Future idea, though: If someone could use this technology to make stroopwafels temporarily taste like stamppot, say, in time for summer season, some people would be very thankful.
VAN LIGHT TOT DARK
Here’s one for the product design enthusiasts: Local duo VANTOT created lamps that, through a deceptively simple pull-down mechanism and a frosted-glass degradation, create a manual dimmer effect —what they call Current Currents. While Esther Jongsma and Sam van Gurp are based in the innovation-friendly Sectie-C designer lot —Jongsma herself is part of the new board of the increasingly popular studio spot—, they turned to tradition with the production itself: the lighting mechanisms were made in the Netherlands and the glass components were produced in the Czech Republic.

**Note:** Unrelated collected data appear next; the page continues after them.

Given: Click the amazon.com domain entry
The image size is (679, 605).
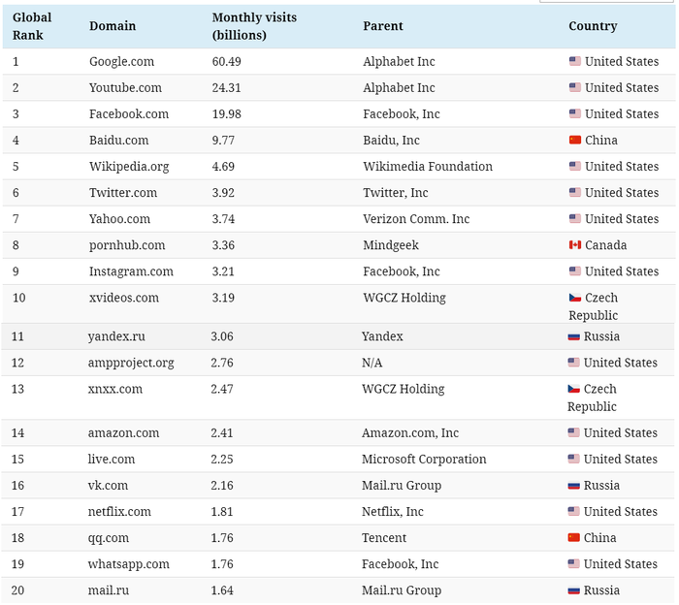Looking at the screenshot, I should (x=123, y=432).
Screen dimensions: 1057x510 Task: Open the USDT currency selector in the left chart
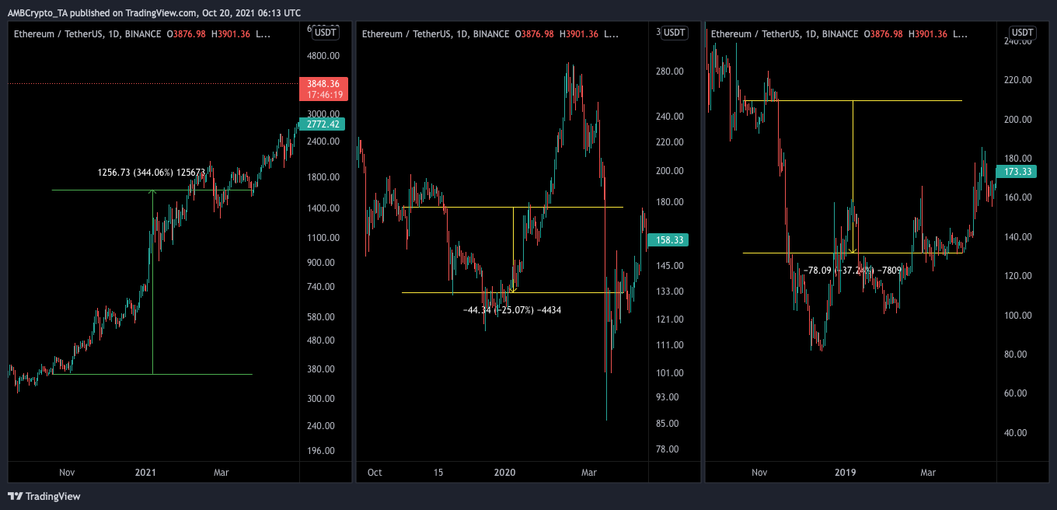tap(325, 32)
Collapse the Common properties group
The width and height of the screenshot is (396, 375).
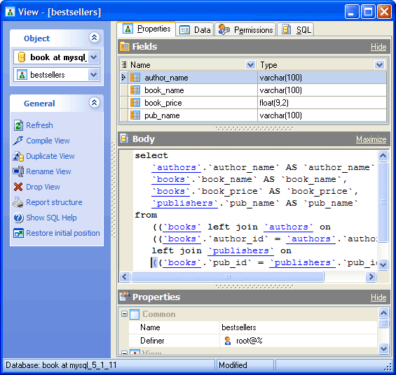pos(124,313)
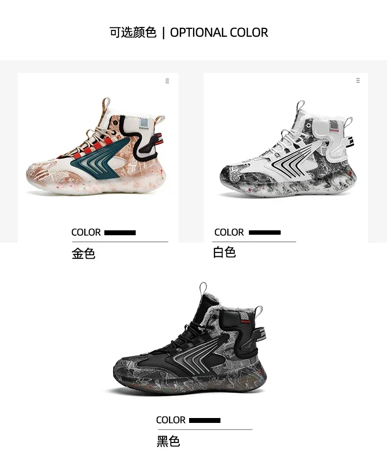
Task: Click the OPTIONAL COLOR heading text
Action: tap(219, 32)
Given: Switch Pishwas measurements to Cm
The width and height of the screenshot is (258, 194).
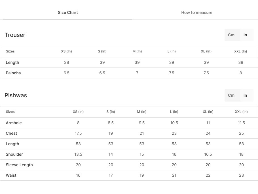Looking at the screenshot, I should (231, 95).
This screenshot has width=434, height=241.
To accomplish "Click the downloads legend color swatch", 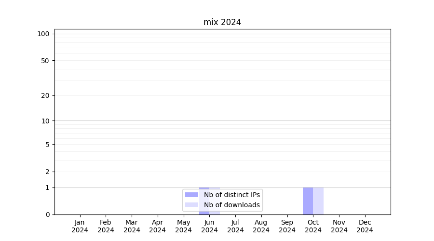I will [x=191, y=205].
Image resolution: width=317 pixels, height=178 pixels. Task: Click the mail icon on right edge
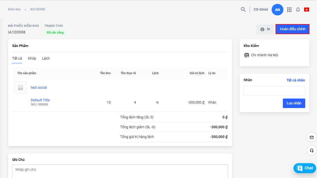pyautogui.click(x=311, y=137)
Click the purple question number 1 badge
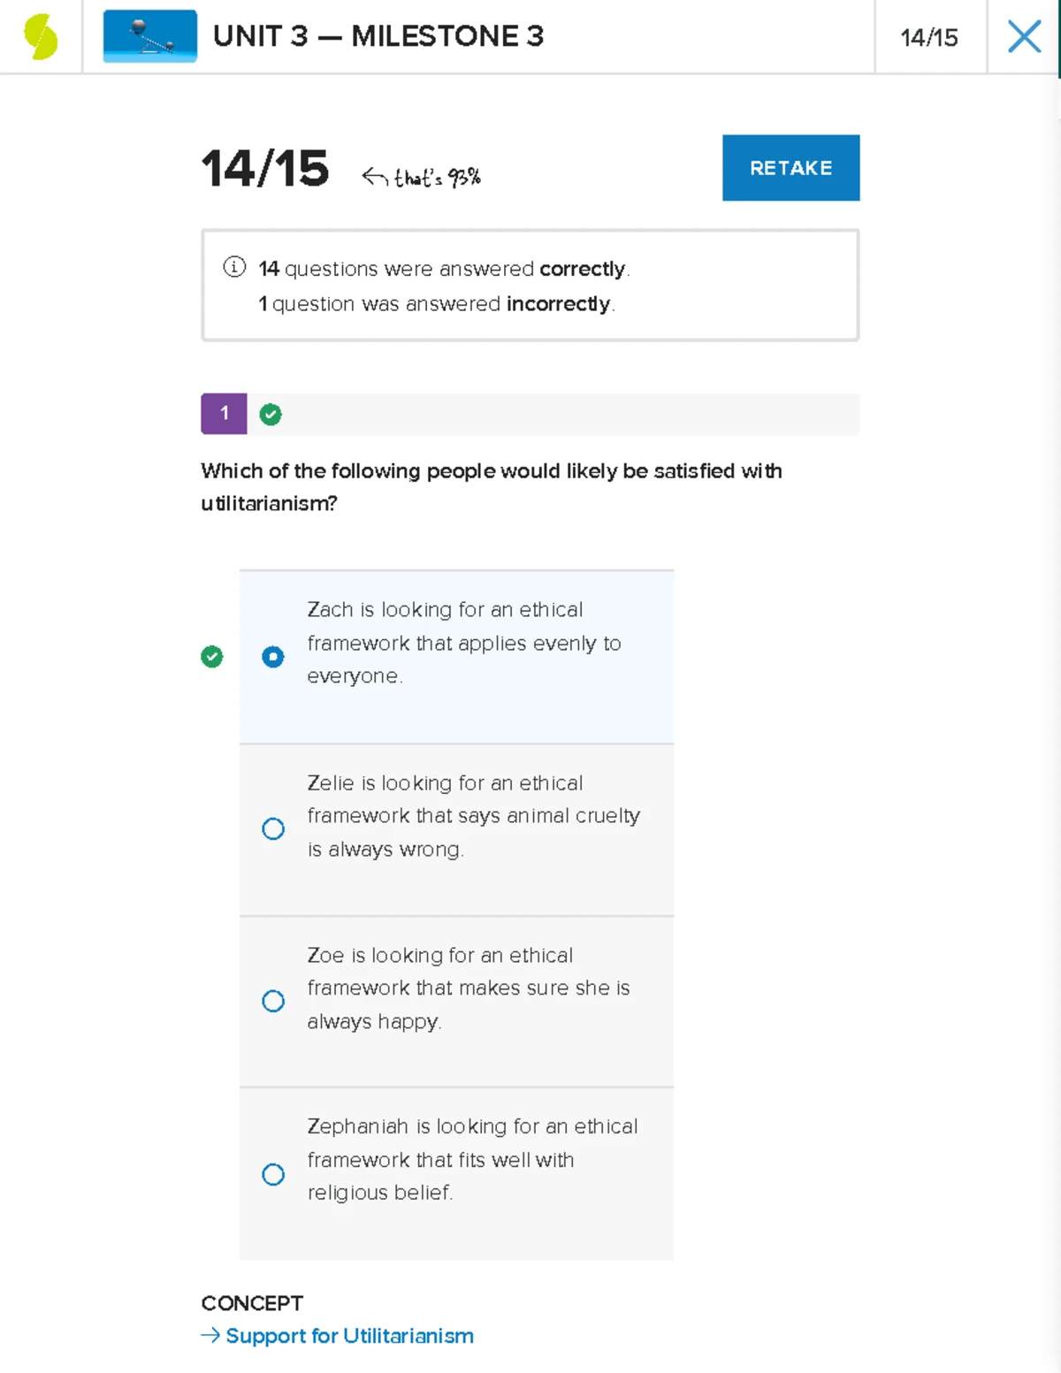 [224, 414]
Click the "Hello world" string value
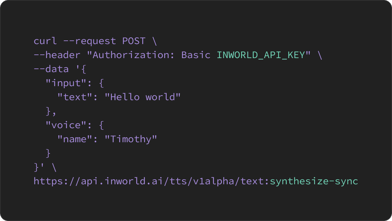This screenshot has width=392, height=221. 143,97
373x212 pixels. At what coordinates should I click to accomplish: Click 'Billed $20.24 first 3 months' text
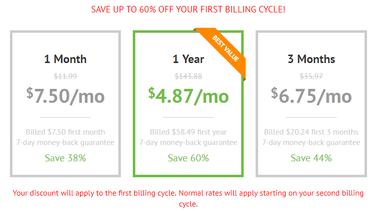(x=311, y=132)
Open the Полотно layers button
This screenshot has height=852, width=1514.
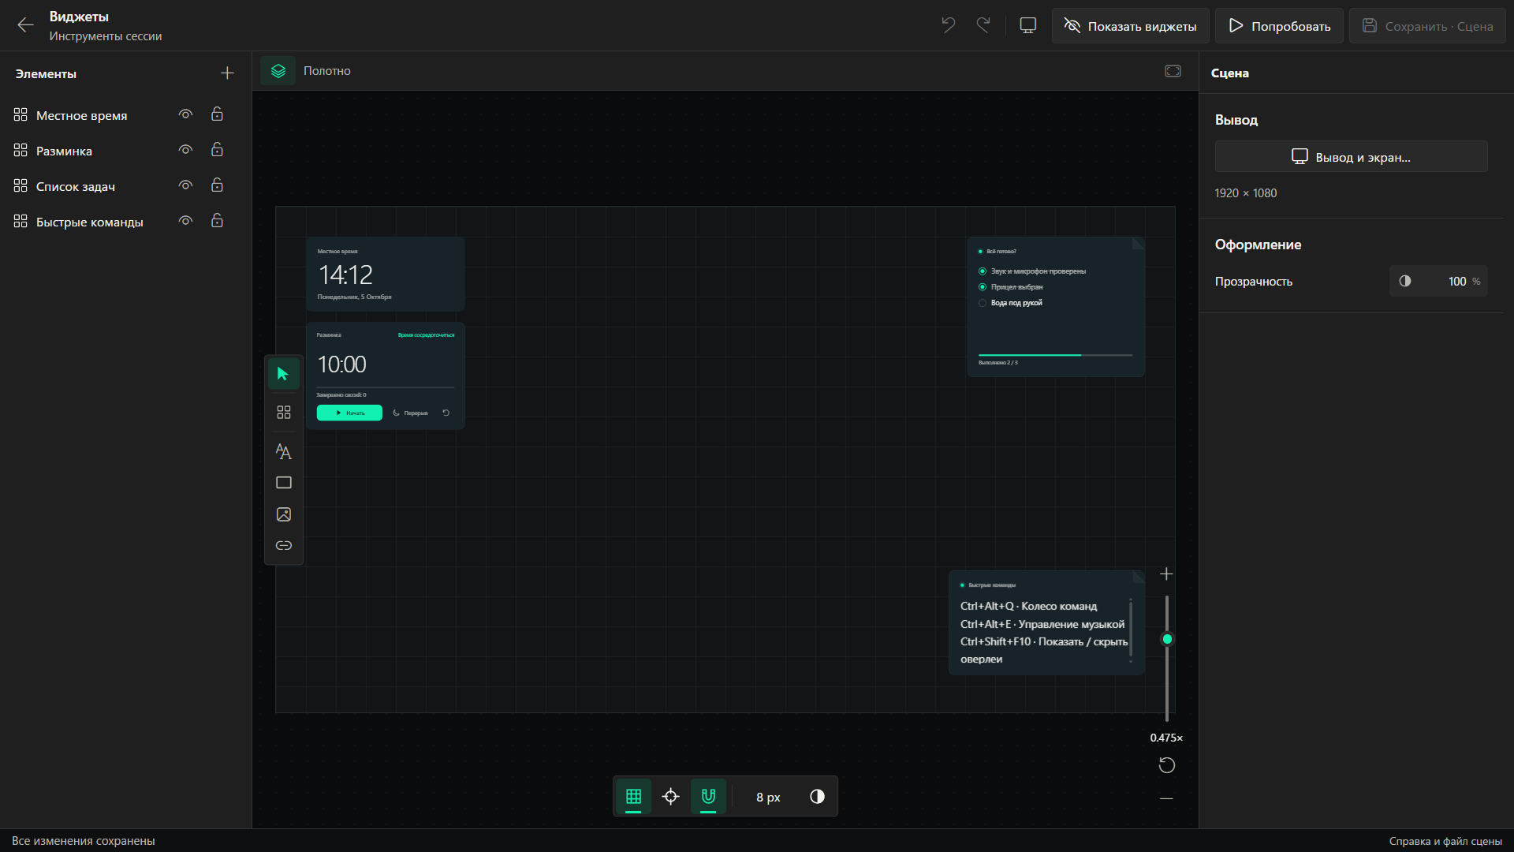(x=278, y=71)
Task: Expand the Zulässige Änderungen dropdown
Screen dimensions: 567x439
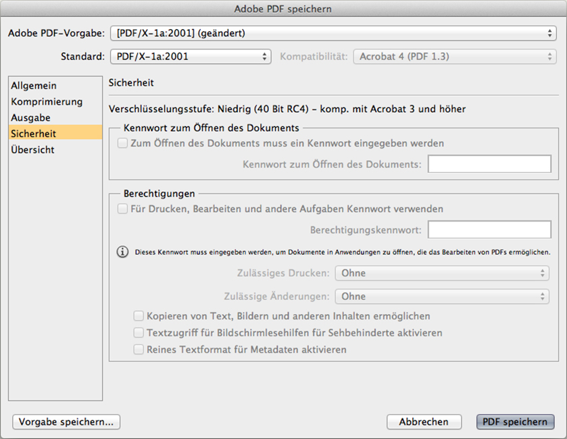Action: (x=442, y=296)
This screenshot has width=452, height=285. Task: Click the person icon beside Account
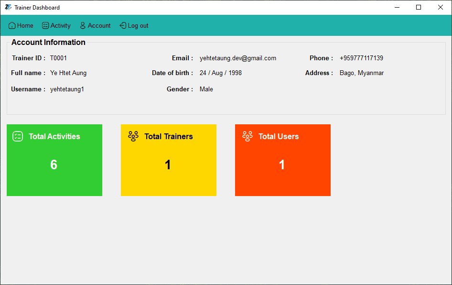tap(83, 26)
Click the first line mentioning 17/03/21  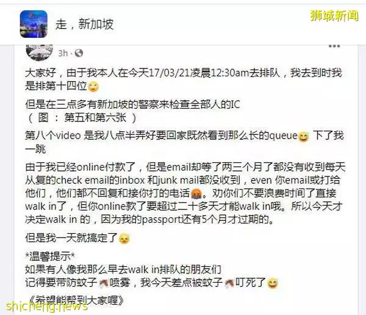tap(184, 73)
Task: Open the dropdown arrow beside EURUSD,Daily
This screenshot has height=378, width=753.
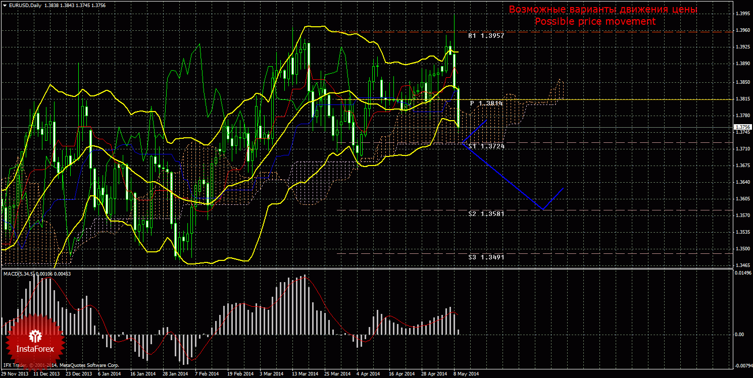Action: click(x=5, y=6)
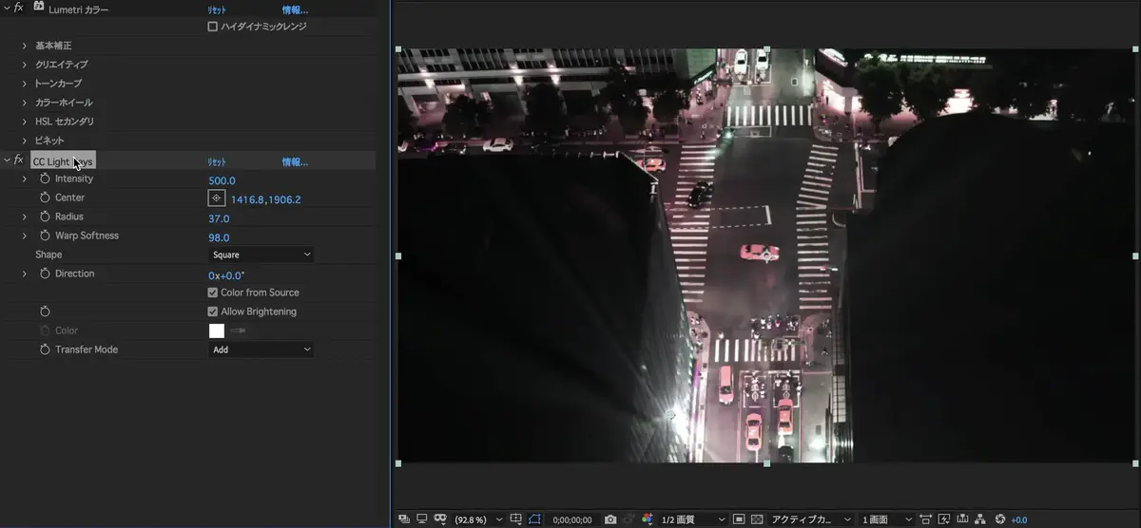The image size is (1141, 528).
Task: Uncheck Allow Brightening option
Action: coord(213,311)
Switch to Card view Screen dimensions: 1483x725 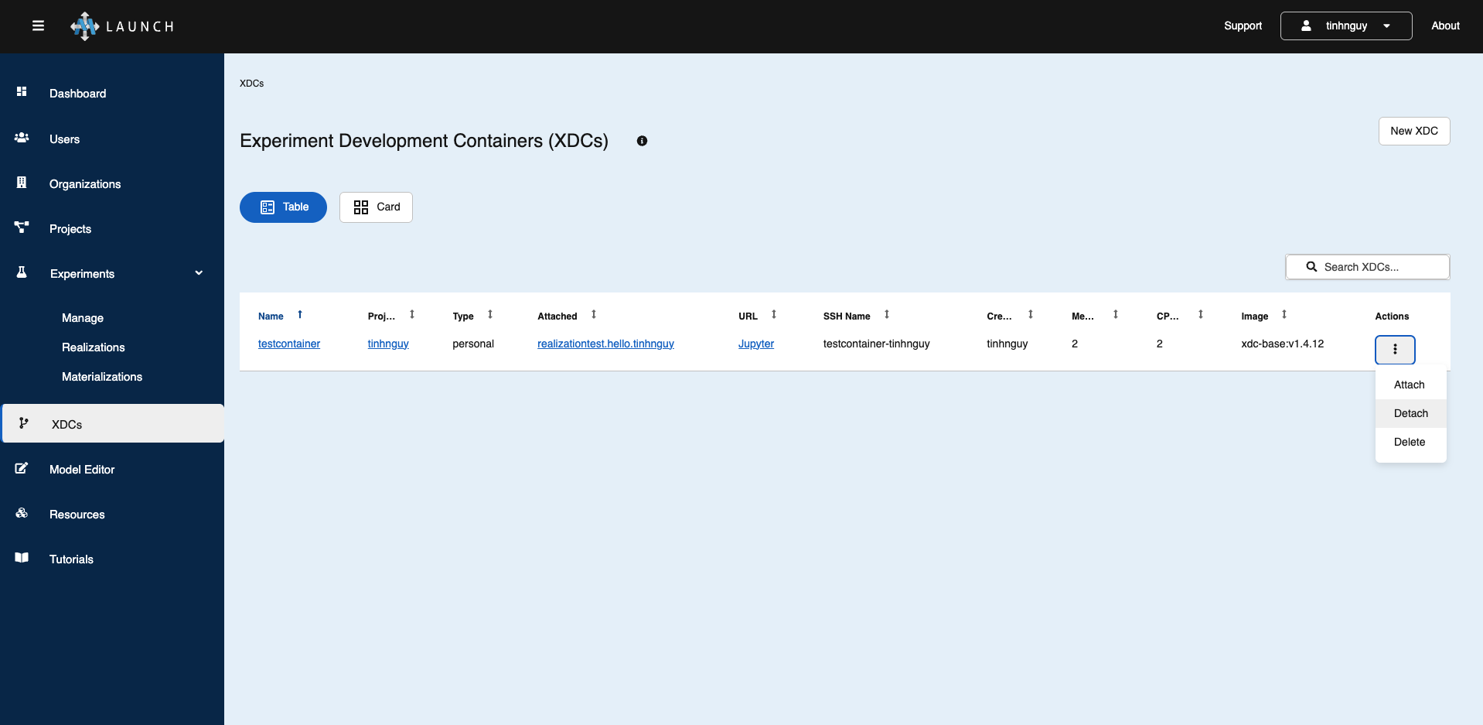tap(376, 207)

ONE FOR THE INSTA HUSBANDS —AND THEIR NEIGHBOURS
It might be our prediction for the most Instagrammed spot during DDW17 —we witnessed the full force of the Insta-husband phenomenon during a visit to the Market Square—, but behind the colourful appeal of W(EGO) is an uncomfortable question from MVRDV —whose Winy Maas is one of this year’s DDW ambassadors. What would happen if we saw our home walls as less fixed? This is Aravena-like thinking on the opposite direction: instead of expanding our homes, what if we considered reducing them for the sake of the life stages and economic necessities of the people who surround us? Indeed: leave your ego at your neighbour’s door.
R&D AND THOSE CRAZY KIDS
UK building-material company Low&Bonar used to think that the effects of Colback, a technical fabric mainly used in transportation and interior carpeting, should be felt and not seen. Bring on the Dutch designers: through a collaboration with 10 young creators, they’re exploring the very visible possibilities of the material. The result is in4nite, an exhibition that presents the likes of Rick Tegelaar’s screens, made with a 3D yarn printer, and Joris de Groot’s laminated-felt pleated chairs.
But probably one of the most visible instances of designers collaborating with the R&D department comes from national train company NS. Due to its small size, the Netherlands is a massive commuter country: it’s a rather normal occurrence to have an unlimited monthly travel card that allows people to live in one city, hop on a train and then onto their second bikes, parked at the station of the city where they work. Therefore, the Dutch do spend a rather inordinate amount of time on those yellow-and-blue compartments, and the NS is trying to find opportunities to better employ those stacking minutes. While some want commuters to work on their abs through specialised cushions —Enrichers’ Govert Flint is known for his focus on body-movement design—, Jan Pieter Kaptein wants NS users to exercise their brains with the MindfulNS app.
The train service decided not to name the exhibition the “Train of the future,” something more aligned with the spirit of DDW, but instead, the “Trein van morgen” —the train of tomorrow. And they mean “tomorrow” quite literally: MindfulNS started its DDW prototype trial run a few days ago and, if the public so decides at the end of this design week, it could stay on indefinitely.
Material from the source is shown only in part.